The Open Science Grid (OSG) selects and distributes software for its user community. One of the activities is to validate the behavior of network-facing services beyond the currently deployed scenarios. One of the most difficult things to test is the effect of unreliable networking, so FutureGrid provides an excellent platform for this activity. We plan to make extensive use of the Network Impairment Device to verify the behavior of the main network facing services used in OSG.

Intellectual Merit

The Open Science Grid (OSG) is a production distributed computing environment and relies on several network facing services for its operation. The network traffic arriving to these services is chaotic in nature, being driven by O(1k) users who run O(100k) jobs containing user provided applications and scheduled over extended periods of time. These services thus must be able to gracefully handle such traffic patterns in order to provide value to the users.
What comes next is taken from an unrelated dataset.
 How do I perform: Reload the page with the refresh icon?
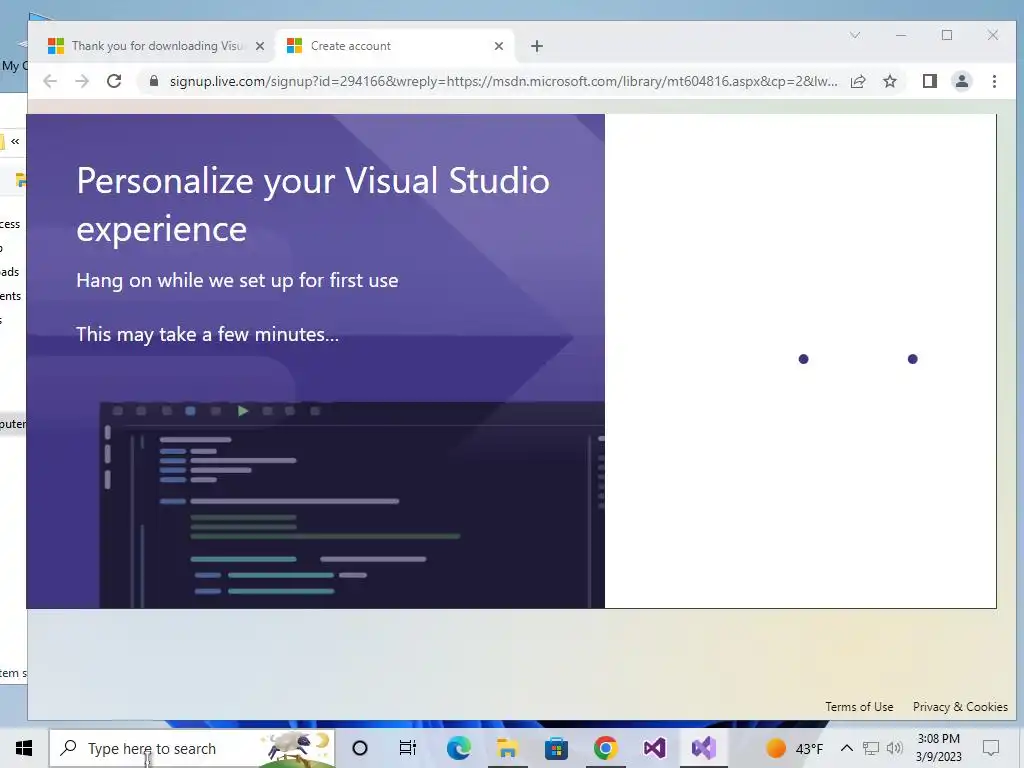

OSG is actively testing the software providing such services in both expected and edge conditions, to verify their behavior and report any significant problems to the providers of such software. One aspect of such testing is to verify the behavior in the presence of network problems. These tests are very hard to simulate in production environments, while they should be easy with the FutureGrid's Network Impairment Device. The net result will be better understanding of the behavior of the network facing services used in OSG in such edge conditions, and possibly improved software that addresses any problems found.

Broader Impacts

The Open Science Grid (OSG) provides computing resources for a wide breath of sciences. By exercising the critical components of OSG in extreme conditions, and reporting to the software providers any problems found, we will significantly reduce the chance of those services experiencing a downtime in production environment, thus increasing the amount of science being produced.

Scale of Use

Need the Network Imparment Device and a few nodes on each side. I will use the system for a few days at a time, with possibly significant dead times in between.